Higher Output Injectors
The same logic applies to using higher output injectors. Unless you are going to change the PROM to take advantage of the increased amount of fuel, it is not very productive to pump more fuel into the engine. (You may get a better dispersion of the fuel and thererfore a better burn with some aftermarket injectors that is not a valid reason to buy non-stock injectors unless you are changing the pressure regulator and ECM/PCM PROM as well (or reprogramming the EEPROM in the later model C4s).
Cold Air Induction Systems
Lastly, cold air induction systems are not going to accomplish a great deal in an L98 engine although it does help slightly in an LT1 or LT4. The theory behind these cold air induction add ons is you get a 1% increase in horse power for each 10 degrees you lower the temperature of the incoming air. (That is why you sometimes see drag racers packing the top of their intakes with ice before a run. They are trying to cool the air and make it handling a bigger fuel/air charge because it is denser).

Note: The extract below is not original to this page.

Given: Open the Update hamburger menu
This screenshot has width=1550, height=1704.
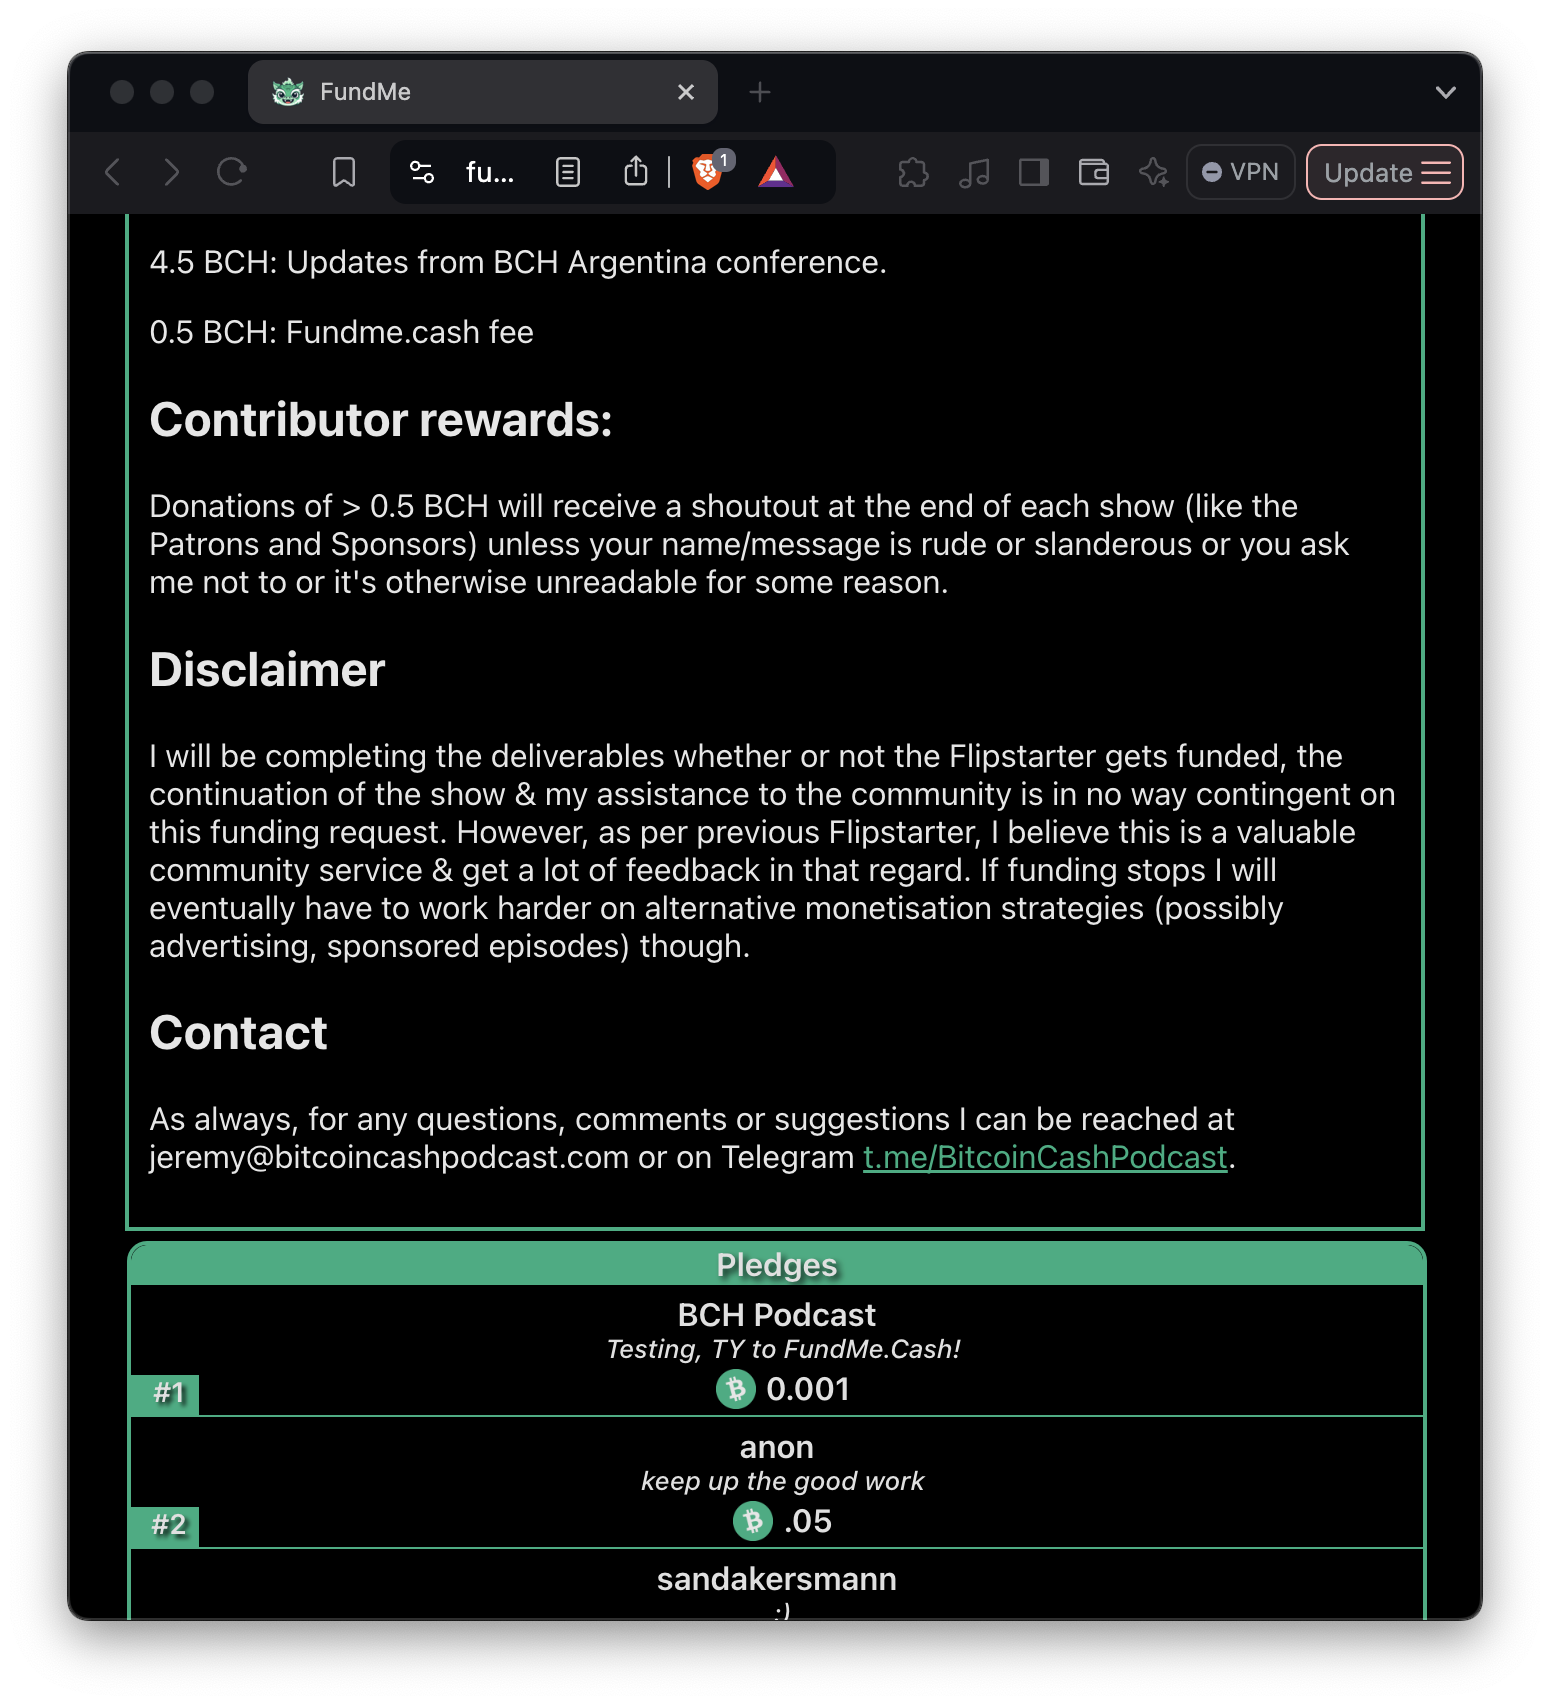Looking at the screenshot, I should pyautogui.click(x=1384, y=173).

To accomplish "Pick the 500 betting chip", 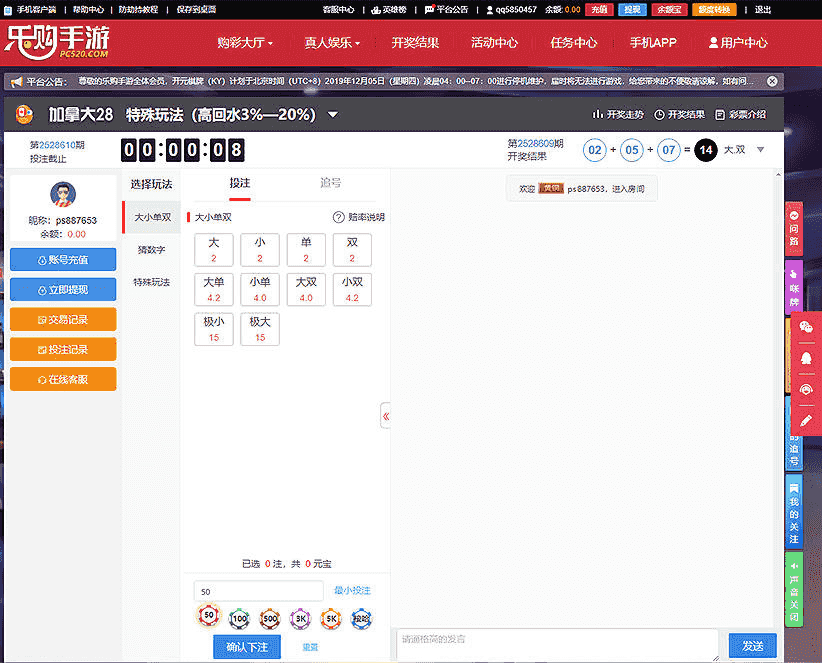I will pos(269,618).
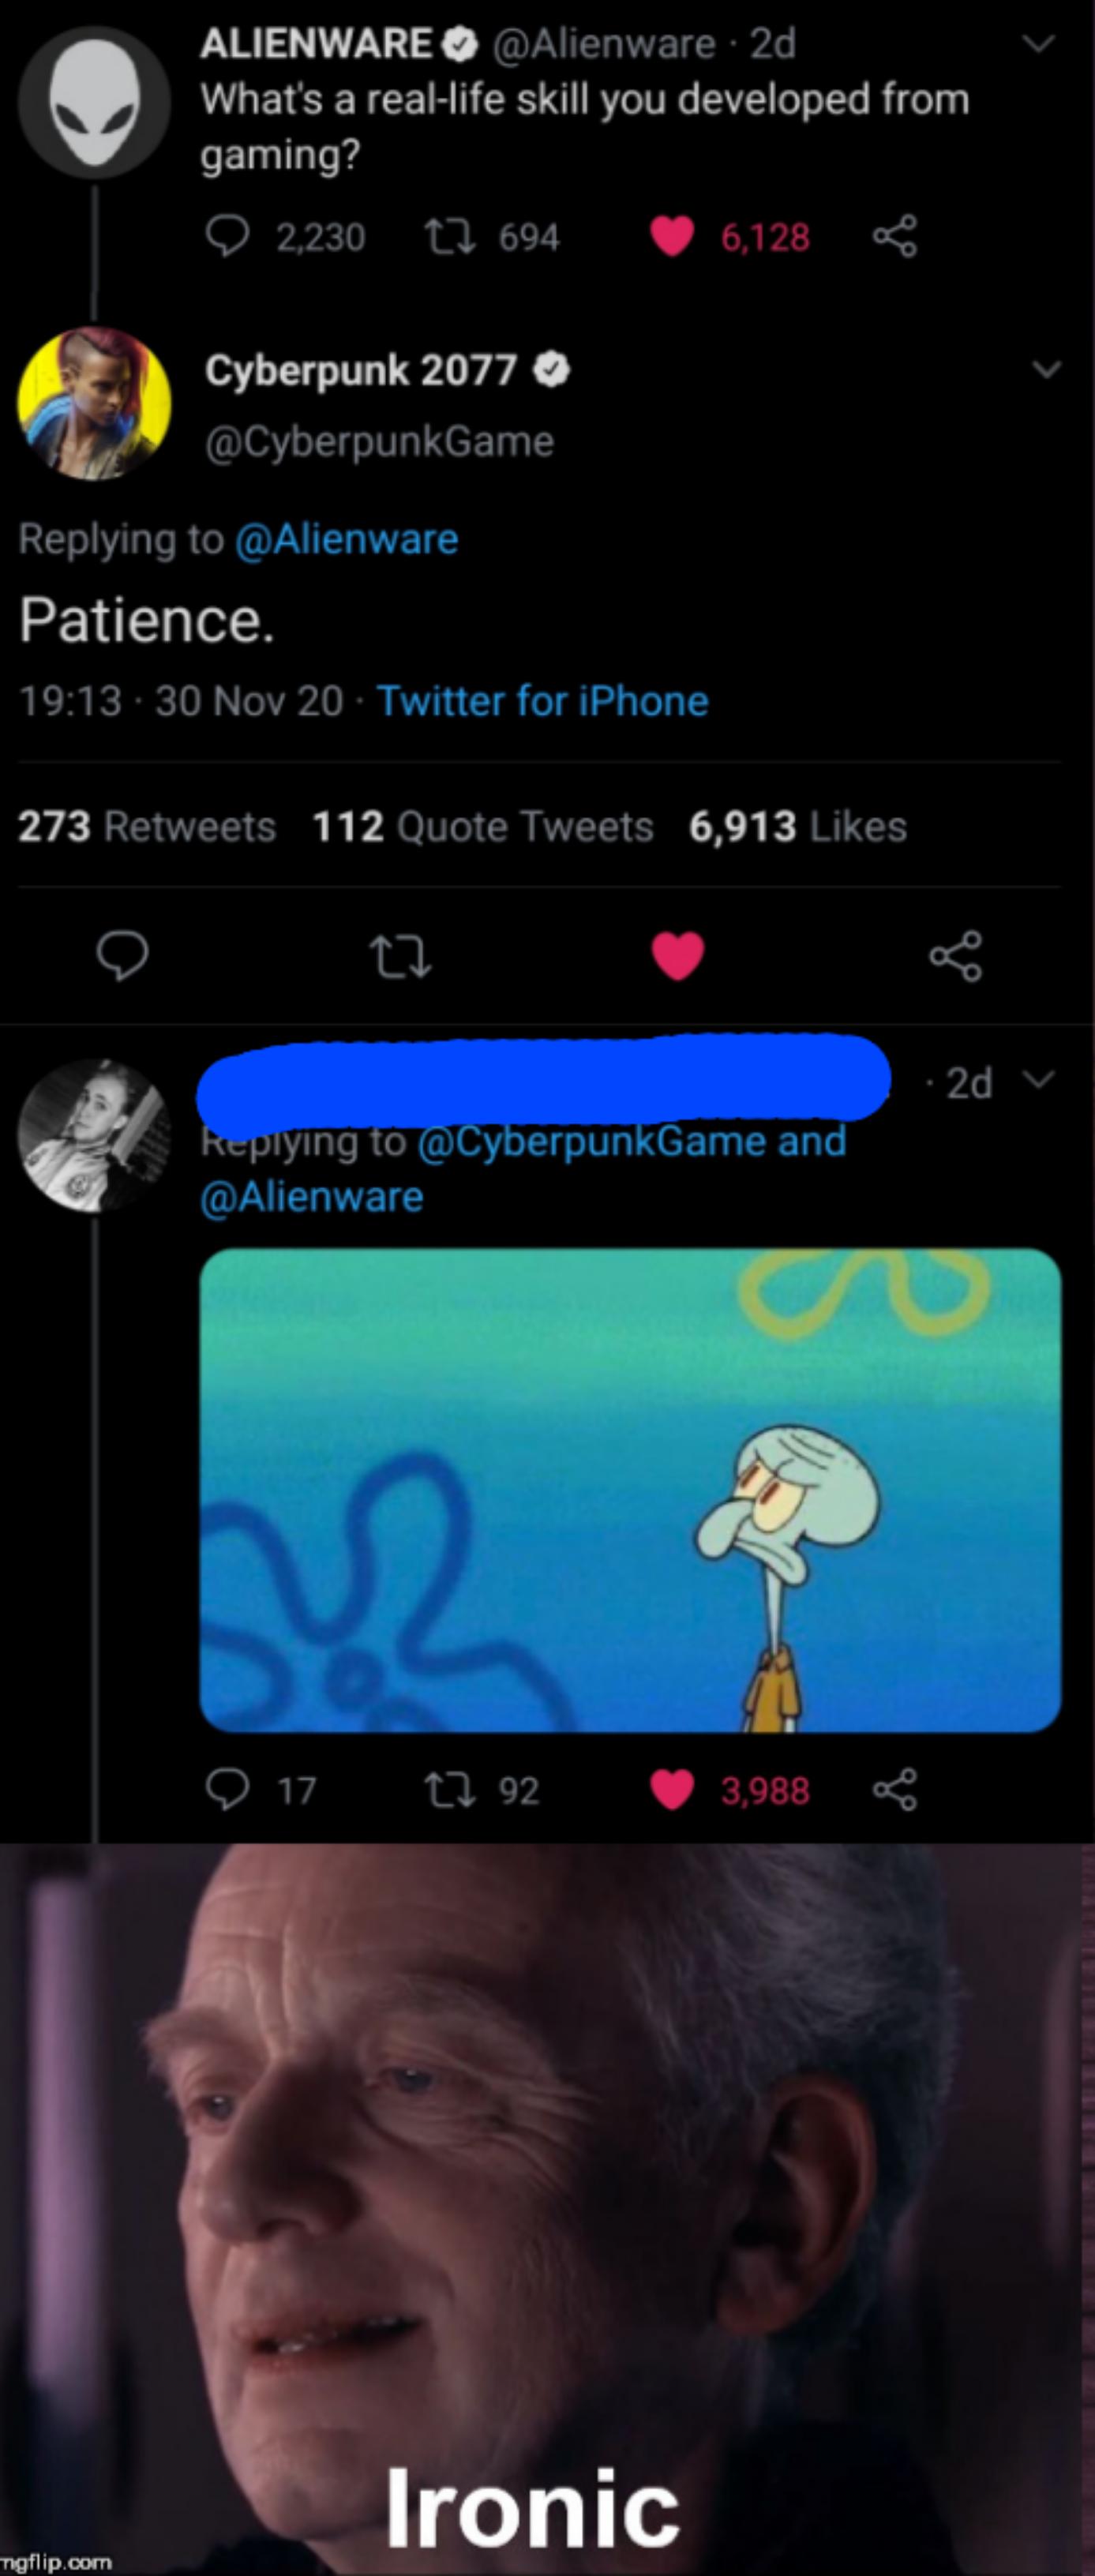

A cold air induction system grabs the air from a point outside (or nearly outside) the area immediately in front of the radiator.
The problem is, in an L98 engine, coolant is passed through the intake manifold after it has passed through the block and in varying degrees the intake manifold is going to heat the cylinder's input air up regardless of what you do to the air before it gets to the intake. (This is not true in the LT1 or LT4. It goes through the intake manifold first).
Also, the throttle body has coolant passed through it to guard against the throttle body blades becoming iced up during certain temperature/moisture combinations (30 - 70 degrees F and dew points at or above 50 degrees F). You could bypass the coolant but shouldn't unless you are never going to drive it when it could ice up. An iced up throttle body blade can stick and you do not want that to happen to you.
Bottom line is: all of this heat is not going to be overcome by lowering the intake's air temperature 10-15 degrees F. Even if you do lower it 10 degrees, 1% of a LT-1's 300 HP is only 3 HP which can be measured on a dyno but is in the noise as far as actually feeling it.
If you are a drag racer, ice down the intake manifold before each run and you will make a difference. For running in the stoplight Grand Prix, the cold air induction system costs a great deal of money for what it provides in the way of increased horsepower.
Judgement Calls:
Roller Rockers were introduced in the LT4 engine in 1996. This is something that hot rodders have known about for years. Roller Rockers allow better control of the valve train, and do not generate as much friction as stock rockers.
They are expensive however and the HP/Torque gain is measurable on a dyno but probably not something you can feel by itself.
If you change the cam to a taller variety and go to 1.6 rollers, you will both feel and measure the difference but you are talking serious money now particularly since you will also want to blueprint, port, polish and stroke the engine whilst you have it torn apart.
Going to a stroked, blue printed engine is something that will definitely turn you L98/LT1 into a screamer but you will need a fat wallet to accomplish the changes.
Handling...
It has nothing to do with engine performance but you can have your favorite alignment shop set up your chassis to give you superior handling.
Tell them to set it up thusly:
| Setting | Front | Rear |
| Toe | 0 | 1/8 inch toe-in |
| Camber | .25 degrees negative | .50 degrees negative |
| Caster | 6 degrees positive | N/A |
Disclaimer:
Advice offered on this website is for educational purposes only and is acted on strictly at your own risk. If you do any or all of the things suggested here and something happens that you don't like, you were warned.
The owner of c4vettes.com is not responsible for damages or consequences of any action you take to implement any of the information listed above.